Under conditions for the BlockFi settlement, the company agrees to pay a $50 million SEC penalty as well as another $50 million in fines to 32 states that also brought charges against the company. BlockFi also agreed to cease BIA offers and sales and bring the business into compliance within 60 days.
BlockFi introduces a new lending product it will register with the SEC
BlockFi officials seem to take the settlement in stride. BlockFi founder and CEO Zac Prince called the settlement a "milestone" in the company's "pioneering efforts in securing regulatory clarity for the broader industry and our clients." Coinciding with the SEC settlement, BlockFi announced that it plans to introduce a new lending product, BlockFi Yield (BY), which will adhere to all the SEC requirements for registration as an interest-bearing security.
"We intend for BlockFi Yield to be a new, SEC-registered crypto interest-bearing security, which will allow clients to earn interest on their crypto assets," Prince said in a statement.
Although BIAs will no longer be available, existing BIA clients can maintain their accounts and continue receiving interest. However, they won't be able to add any new assets to the accounts. Once BlockFi Yield completes the SEC registration process and is up and running, BIA accounts will be exchanged for BlockFi Yield.

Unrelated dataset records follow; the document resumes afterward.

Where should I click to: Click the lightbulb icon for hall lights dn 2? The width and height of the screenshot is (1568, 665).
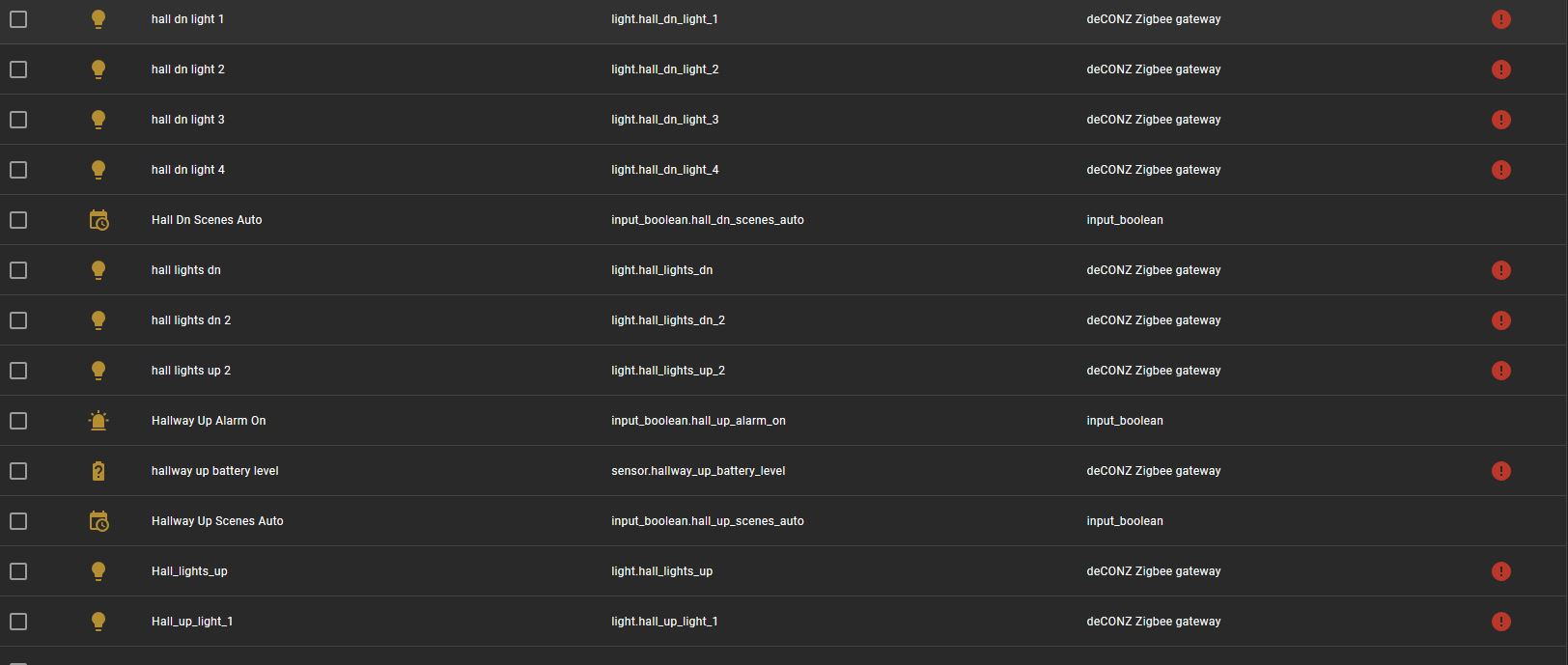click(98, 320)

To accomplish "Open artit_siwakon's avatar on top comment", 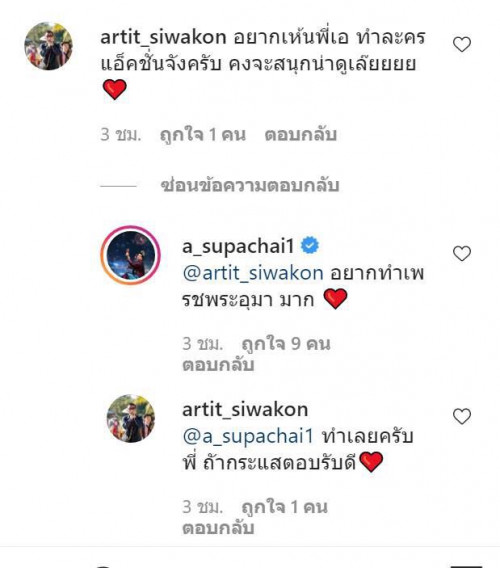I will tap(49, 46).
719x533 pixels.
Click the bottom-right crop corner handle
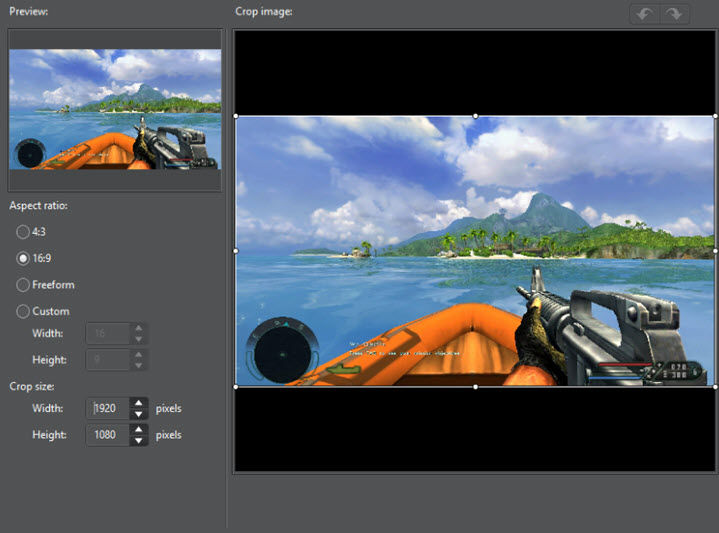click(714, 386)
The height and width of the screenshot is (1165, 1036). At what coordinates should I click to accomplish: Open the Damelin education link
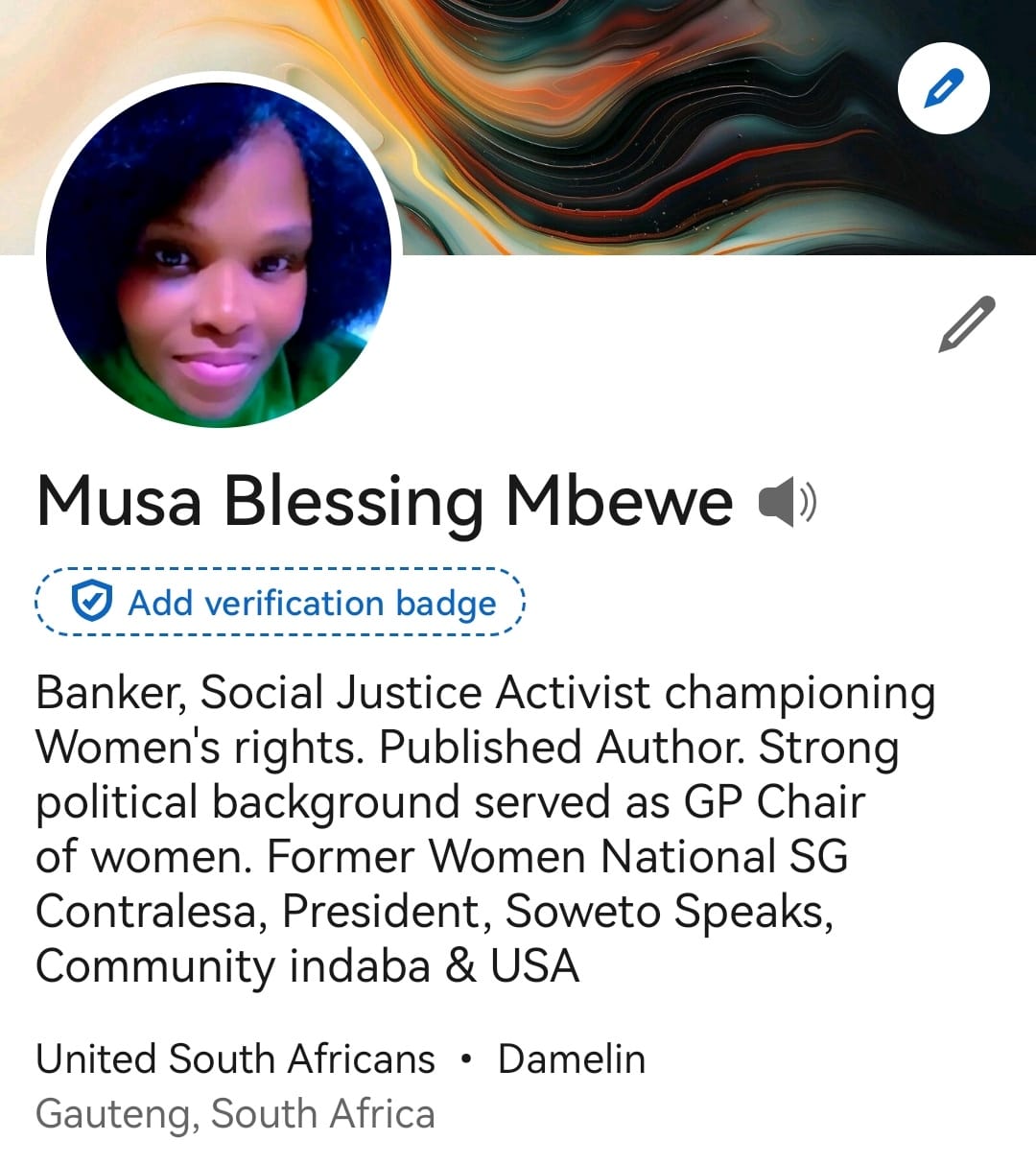[x=572, y=1059]
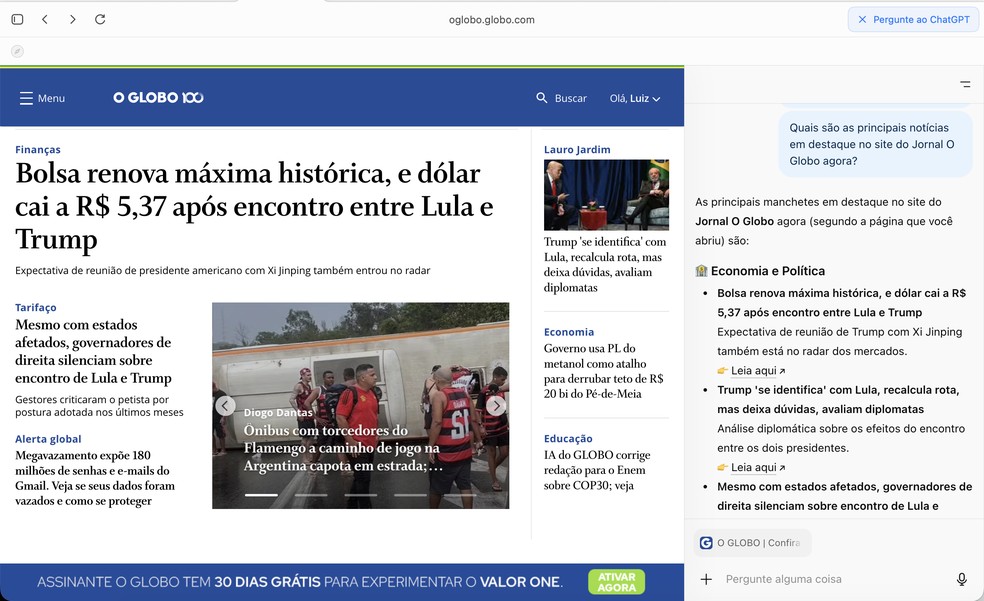Screen dimensions: 984x601
Task: Click the microphone icon in the ChatGPT input
Action: click(x=961, y=579)
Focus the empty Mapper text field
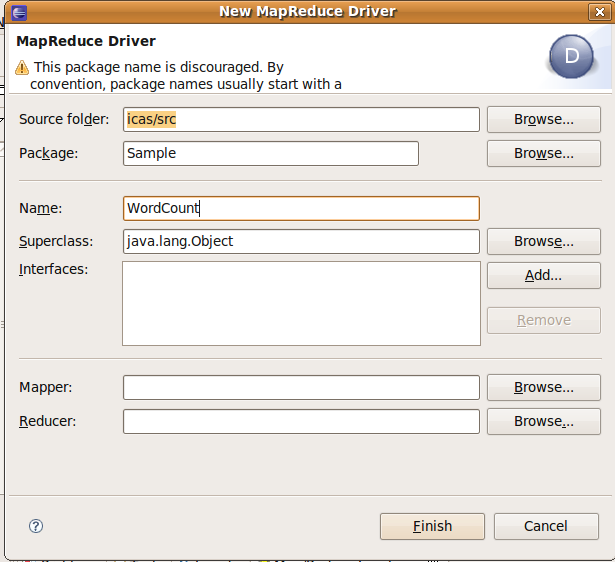This screenshot has width=615, height=562. click(x=301, y=387)
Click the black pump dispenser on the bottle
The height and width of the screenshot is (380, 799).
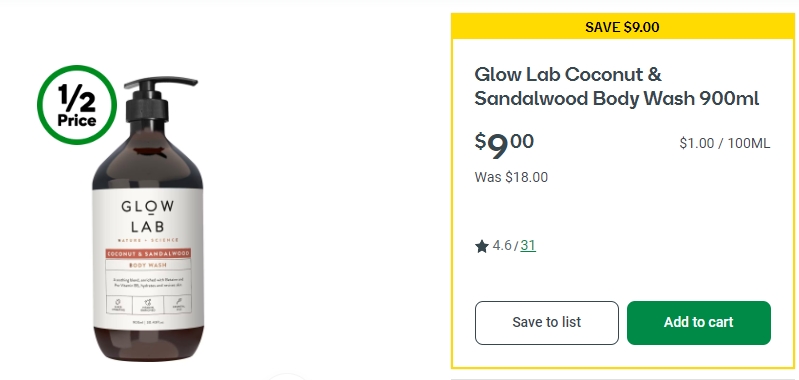click(153, 99)
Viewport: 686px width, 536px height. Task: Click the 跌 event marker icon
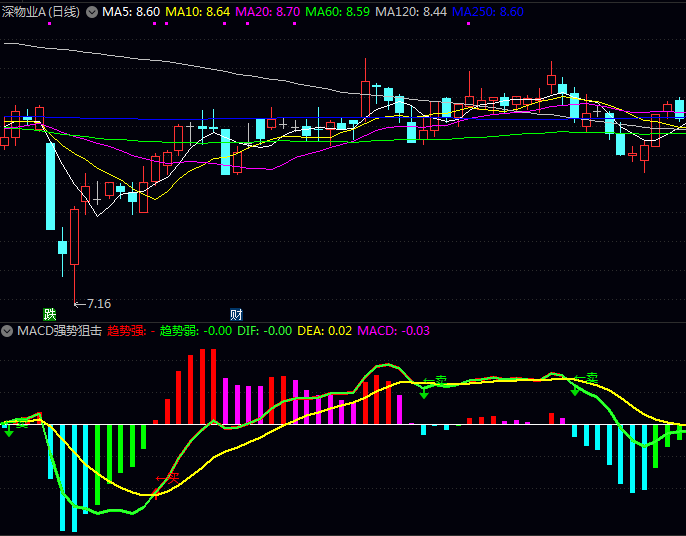point(50,314)
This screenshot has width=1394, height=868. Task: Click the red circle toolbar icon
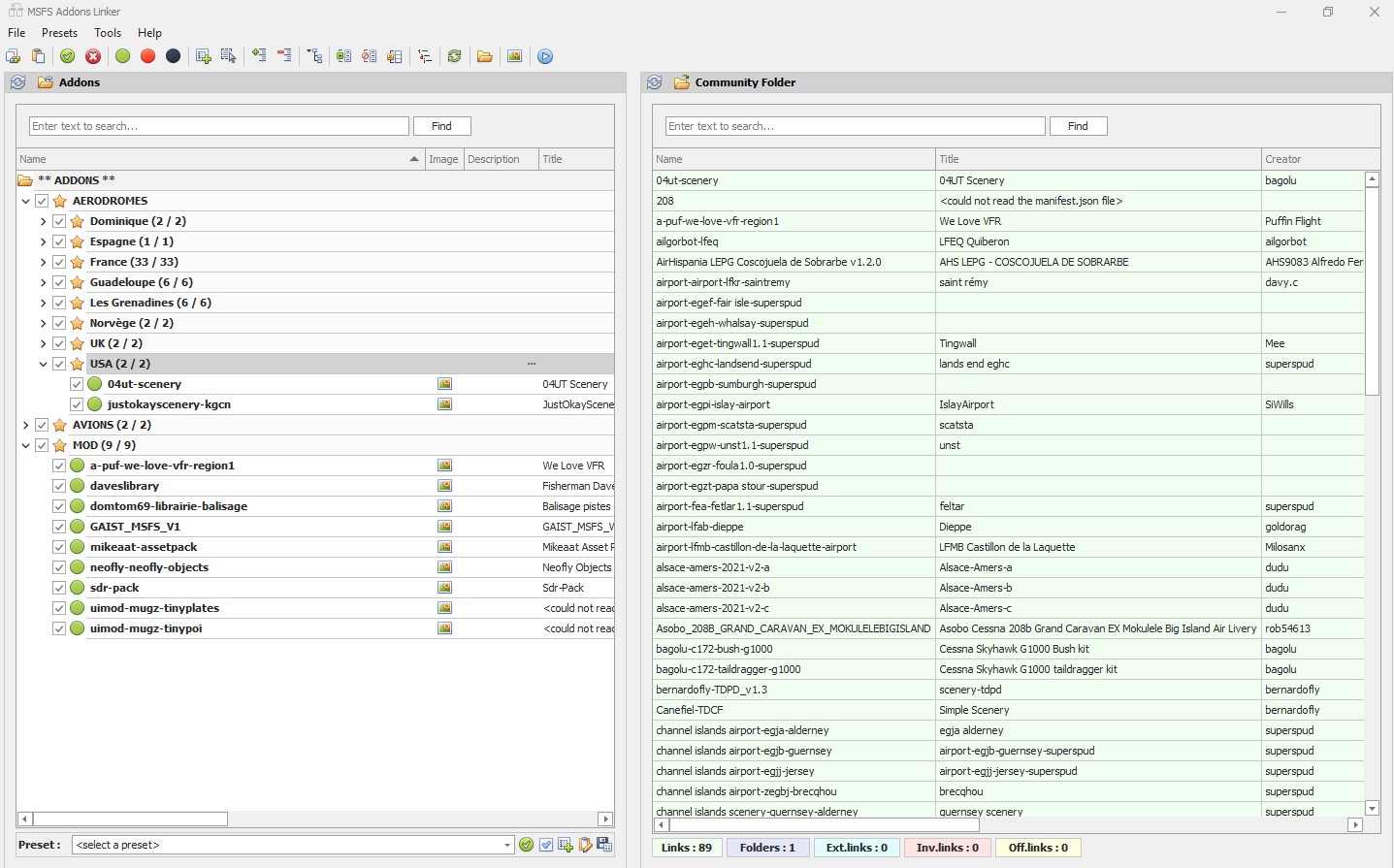click(x=147, y=56)
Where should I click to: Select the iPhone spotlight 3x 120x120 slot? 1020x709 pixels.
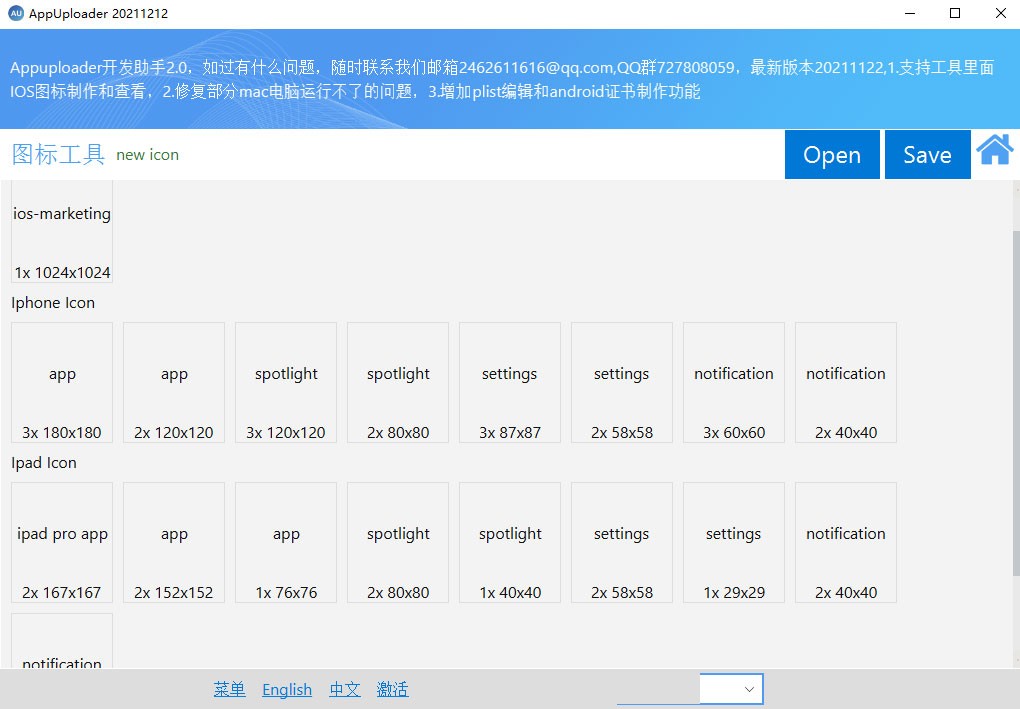pos(286,382)
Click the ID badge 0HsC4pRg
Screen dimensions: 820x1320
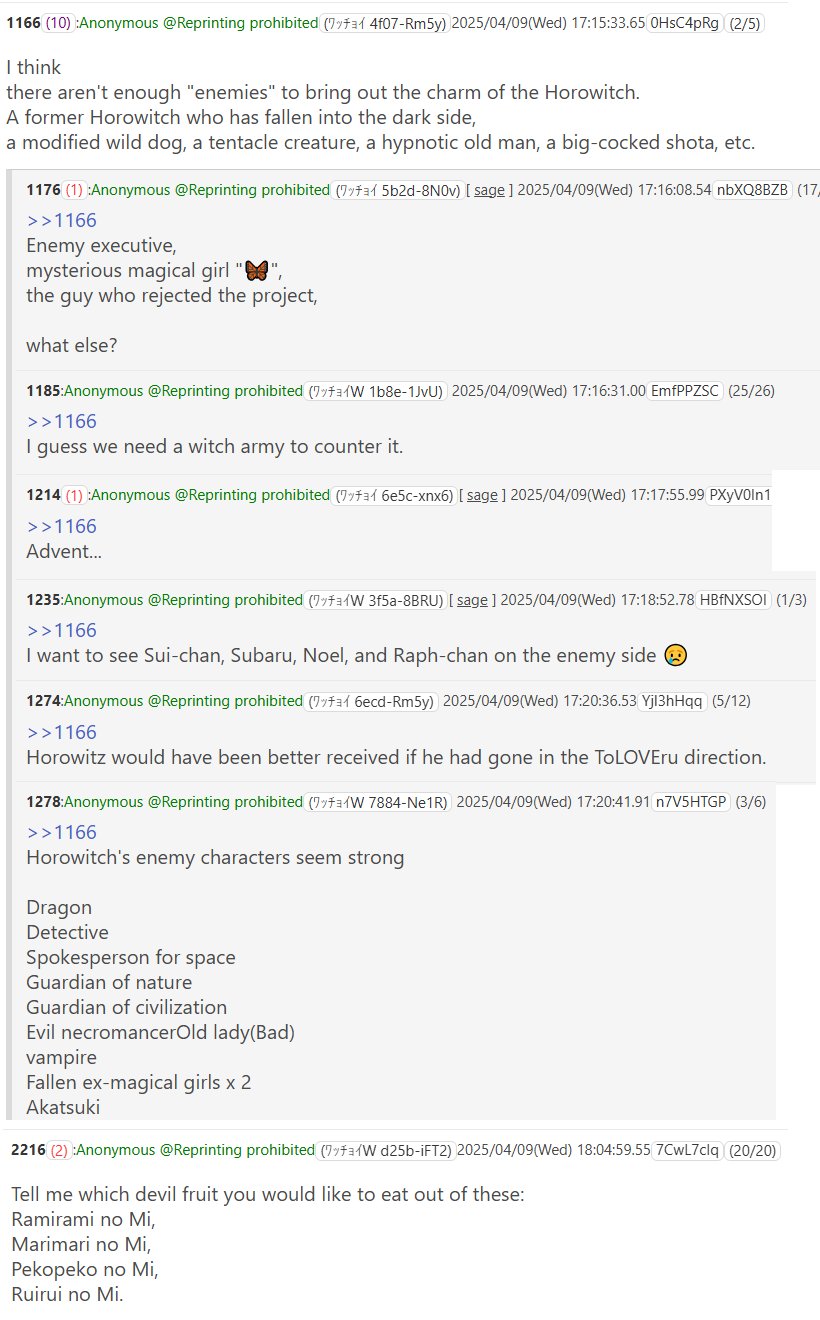685,23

What is the BlockFi interest rate?
According to the BlockFi website, the platform uses a tiered interest rate structure. Interest rates range from 0.1 to 9.25 percent, depending on the currency, amount, and tier. The higher the currency amount, the lower the interest rate. For example, Bitcoin up to 0.10 BTC is in Tier 1 and earns an annual percentage yield (APY) of 4.5 percent. Meanwhile, BTC amounting to over 0.35 is in Tier 3 and only earns a 0.1 percent APY.